Joyful Discovery: Nature Study

By Julie Reynolds, Director of Curriculum

We were all meant to be naturalists, each in his degree, and it is inexcusable to live in a world so full of the marvels of plant and animal life and to care for none of these things.[1]

Did you know Clapham is training young naturalists?

Every class participates in  Nature Study which includes both in-class study and nature walks. Each class has an emphasis, be it trees or wildflowers or birds or insects, and as they go on nature walks, they are encouraged to look and see, and to bring back what they have discovered. Once back they may sketch their findings or take more time to research the details of their discovery: species, name, parts, and so forth. They may observe, ask questions, or draw pictures, all of which gets them excited about nature in ways that most adults have long since abandoned. (Come on a nature walk and see for yourself!)


Nature Studyat Clapham


Nature Study encourages many good learning habits in our students, including attention, active participation, and natural curiosity. Have you ever studied an ant hill? It is amazing to see the relatively large pieces of wood and dirt these little ants carry so carefully. You may even see two ants working together to carry a larger wood chip.


In addition, like Picture Study, Nature Study is developing the habit of observation. In fact, the learning that takes place is really an added bonus triggered by the curiosity of observation. It is amazing what careful observation can teach.


Through Nature Study, children are also directing interaction with God’s creation and therefore learning about him. John Stott explains,

It was Jesus Christ himself in the Sermon on the Mount who told us to be bird watchers!  ‘Behold the fowls of the air’ is how the King James’ Version renders his command (Matt 6:26).  Translated into basic English, however, his instruction becomes ‘watch birds!’  So we have the highest possible authority for this activity. Moreover, he meant more than that we should notice them. For the Greek verb employed here means to fix the eyes on or take a good look at. This will certainly include our study and appreciation of their plumage and behavior. But the Bible tells us that birds have lessons to teach us as well.  As a matter of fact, Scripture bids us go beyond birds and include in our interest everything God has made: ‘Great are the works of the Lord, studied by all who delight in them’ (Ps 111:2).  Since ‘the works of the Lord’ refer to his works of both creation and redemption, it seems to me that nature study and Bible study should go together. Many Christians have a good doctrine of redemption, but need a better doctrine of creation.[2]

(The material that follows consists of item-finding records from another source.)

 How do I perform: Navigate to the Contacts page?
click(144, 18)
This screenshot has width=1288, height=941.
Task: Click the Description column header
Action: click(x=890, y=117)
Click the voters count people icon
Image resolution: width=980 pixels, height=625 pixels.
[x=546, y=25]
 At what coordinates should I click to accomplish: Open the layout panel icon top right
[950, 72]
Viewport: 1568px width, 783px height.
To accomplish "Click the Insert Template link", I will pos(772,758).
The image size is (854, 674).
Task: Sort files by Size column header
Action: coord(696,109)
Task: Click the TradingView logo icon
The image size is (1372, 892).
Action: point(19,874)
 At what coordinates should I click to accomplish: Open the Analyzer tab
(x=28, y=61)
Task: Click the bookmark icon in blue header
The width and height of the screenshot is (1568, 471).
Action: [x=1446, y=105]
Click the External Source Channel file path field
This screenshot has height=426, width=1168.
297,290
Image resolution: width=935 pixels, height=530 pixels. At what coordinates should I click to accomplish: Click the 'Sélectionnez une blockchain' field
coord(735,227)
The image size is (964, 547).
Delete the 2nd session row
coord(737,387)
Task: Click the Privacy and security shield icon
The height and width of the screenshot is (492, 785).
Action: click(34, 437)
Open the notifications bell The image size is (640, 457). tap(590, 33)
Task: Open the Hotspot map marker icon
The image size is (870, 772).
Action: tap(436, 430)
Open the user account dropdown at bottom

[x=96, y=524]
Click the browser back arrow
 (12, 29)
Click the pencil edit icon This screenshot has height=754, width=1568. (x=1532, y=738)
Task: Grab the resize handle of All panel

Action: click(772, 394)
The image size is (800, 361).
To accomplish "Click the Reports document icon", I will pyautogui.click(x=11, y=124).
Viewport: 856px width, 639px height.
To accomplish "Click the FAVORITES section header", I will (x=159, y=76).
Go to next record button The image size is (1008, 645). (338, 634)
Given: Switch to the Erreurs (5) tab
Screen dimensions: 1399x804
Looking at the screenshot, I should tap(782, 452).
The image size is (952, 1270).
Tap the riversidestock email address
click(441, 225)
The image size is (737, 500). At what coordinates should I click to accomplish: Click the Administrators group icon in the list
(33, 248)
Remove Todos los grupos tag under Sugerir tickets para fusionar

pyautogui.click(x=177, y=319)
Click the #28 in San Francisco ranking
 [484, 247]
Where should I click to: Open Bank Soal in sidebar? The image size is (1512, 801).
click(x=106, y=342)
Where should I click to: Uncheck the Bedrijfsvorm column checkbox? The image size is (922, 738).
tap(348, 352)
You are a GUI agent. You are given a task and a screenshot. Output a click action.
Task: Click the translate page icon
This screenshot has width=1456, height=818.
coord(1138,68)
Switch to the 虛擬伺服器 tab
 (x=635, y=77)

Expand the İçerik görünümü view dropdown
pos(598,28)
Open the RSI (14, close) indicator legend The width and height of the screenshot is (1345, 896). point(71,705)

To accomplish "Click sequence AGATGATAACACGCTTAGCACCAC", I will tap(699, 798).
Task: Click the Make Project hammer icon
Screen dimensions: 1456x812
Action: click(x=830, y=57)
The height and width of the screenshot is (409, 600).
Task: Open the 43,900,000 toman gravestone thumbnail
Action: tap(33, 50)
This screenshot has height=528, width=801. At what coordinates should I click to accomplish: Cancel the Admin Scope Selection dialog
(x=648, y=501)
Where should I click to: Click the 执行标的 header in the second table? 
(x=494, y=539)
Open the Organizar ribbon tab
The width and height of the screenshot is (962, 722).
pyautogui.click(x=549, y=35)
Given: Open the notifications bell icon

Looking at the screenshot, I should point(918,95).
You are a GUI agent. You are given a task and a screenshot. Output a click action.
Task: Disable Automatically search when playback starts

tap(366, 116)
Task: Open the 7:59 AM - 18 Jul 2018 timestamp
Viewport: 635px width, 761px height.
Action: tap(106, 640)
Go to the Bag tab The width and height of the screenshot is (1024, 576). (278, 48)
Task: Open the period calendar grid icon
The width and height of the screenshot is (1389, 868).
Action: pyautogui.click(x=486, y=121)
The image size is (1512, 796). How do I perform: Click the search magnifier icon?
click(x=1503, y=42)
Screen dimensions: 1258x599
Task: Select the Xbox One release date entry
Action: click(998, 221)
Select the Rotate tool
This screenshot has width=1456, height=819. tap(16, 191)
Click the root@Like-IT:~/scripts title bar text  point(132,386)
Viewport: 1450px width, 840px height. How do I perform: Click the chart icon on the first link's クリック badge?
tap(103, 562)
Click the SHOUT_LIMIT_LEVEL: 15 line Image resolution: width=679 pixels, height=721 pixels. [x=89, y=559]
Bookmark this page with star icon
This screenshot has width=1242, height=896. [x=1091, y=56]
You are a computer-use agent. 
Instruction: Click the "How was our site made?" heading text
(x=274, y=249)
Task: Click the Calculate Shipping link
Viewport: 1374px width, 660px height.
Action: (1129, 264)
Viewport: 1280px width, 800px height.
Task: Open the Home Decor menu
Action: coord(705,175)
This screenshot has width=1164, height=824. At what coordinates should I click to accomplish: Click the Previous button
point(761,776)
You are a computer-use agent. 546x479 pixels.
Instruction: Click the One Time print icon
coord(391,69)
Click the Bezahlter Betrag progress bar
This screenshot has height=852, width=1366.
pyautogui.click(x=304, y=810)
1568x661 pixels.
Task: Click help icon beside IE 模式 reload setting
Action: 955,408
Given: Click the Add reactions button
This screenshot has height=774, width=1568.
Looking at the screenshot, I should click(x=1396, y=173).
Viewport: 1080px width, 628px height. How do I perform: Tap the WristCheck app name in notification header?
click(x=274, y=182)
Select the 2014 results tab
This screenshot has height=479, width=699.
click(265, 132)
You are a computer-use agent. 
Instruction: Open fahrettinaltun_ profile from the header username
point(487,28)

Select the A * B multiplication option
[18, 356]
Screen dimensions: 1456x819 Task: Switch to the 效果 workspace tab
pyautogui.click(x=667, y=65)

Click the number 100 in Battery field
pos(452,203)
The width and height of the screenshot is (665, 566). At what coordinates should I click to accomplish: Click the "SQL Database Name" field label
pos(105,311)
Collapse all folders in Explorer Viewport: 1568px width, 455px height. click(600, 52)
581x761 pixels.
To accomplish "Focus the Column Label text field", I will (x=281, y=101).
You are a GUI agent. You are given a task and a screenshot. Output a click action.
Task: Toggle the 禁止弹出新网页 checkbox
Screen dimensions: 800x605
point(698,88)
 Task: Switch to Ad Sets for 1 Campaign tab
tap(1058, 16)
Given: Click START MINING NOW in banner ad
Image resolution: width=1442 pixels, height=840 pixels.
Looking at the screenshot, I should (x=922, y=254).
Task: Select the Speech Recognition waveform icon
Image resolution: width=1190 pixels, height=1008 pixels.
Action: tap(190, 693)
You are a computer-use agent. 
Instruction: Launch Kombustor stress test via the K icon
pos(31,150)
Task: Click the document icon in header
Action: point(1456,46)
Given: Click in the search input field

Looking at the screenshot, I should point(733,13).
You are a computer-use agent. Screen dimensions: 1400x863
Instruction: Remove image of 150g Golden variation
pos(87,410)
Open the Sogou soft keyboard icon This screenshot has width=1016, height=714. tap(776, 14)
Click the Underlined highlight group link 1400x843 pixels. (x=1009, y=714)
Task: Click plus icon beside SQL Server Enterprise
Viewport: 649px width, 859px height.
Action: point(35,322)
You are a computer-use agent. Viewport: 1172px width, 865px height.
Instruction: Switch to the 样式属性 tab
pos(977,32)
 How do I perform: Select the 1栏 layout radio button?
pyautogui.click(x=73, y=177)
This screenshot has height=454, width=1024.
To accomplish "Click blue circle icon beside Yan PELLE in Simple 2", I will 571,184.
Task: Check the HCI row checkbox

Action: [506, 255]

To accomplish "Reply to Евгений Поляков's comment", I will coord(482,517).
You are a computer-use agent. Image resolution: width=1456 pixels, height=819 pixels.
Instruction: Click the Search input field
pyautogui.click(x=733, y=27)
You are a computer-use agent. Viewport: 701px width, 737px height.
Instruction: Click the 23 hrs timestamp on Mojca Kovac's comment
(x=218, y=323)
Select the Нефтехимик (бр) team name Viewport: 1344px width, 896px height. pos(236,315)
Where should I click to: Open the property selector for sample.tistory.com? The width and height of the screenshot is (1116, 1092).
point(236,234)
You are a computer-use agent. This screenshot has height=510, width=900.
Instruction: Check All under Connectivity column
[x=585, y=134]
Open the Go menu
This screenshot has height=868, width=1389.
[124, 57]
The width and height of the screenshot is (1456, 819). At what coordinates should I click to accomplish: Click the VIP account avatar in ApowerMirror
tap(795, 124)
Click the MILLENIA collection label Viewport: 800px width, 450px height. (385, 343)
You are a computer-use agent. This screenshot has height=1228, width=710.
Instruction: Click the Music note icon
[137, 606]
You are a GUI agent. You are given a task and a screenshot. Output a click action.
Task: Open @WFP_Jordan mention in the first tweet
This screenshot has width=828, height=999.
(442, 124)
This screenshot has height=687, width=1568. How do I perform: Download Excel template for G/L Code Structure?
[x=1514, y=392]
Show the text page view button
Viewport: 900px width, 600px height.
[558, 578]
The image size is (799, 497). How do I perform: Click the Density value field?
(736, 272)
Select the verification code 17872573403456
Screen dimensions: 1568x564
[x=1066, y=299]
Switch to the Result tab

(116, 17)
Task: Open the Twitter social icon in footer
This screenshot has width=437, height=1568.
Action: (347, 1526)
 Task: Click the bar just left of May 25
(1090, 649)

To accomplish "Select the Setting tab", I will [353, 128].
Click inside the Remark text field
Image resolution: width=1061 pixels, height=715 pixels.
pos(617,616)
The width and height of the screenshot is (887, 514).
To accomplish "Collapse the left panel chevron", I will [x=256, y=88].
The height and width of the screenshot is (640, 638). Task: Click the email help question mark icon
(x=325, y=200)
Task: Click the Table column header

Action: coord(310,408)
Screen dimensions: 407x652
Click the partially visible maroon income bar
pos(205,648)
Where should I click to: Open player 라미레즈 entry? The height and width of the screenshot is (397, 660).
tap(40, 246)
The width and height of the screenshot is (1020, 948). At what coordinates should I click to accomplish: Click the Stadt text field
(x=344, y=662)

Nature Study at Clapham is one of the key parts of teaching a doctrine of creation. Martin Luther surmises from the same passage from the Sermon on the Mount: “You see, [Christ] is making the birds our schoolmasters and teachers.”[3]


At Clapham, we encourage students to be lifelong lovers of God and lifelong learners of the world he has made. With nature all around, there is never any reason for our children to claim to be bored. There are always wonders to be explored outside.


[1] Charlotte Mason, Home Education (London:  Kegan Paul, Trench, Trubner, 1935; Wheaton, IL:  Tyndale House, 1989),  61.
[2] John Stott, The Birds are our Teachers, p 10-11. Emphasis mine.
[3] Martin Luther, The Sermon on the Mount (1521).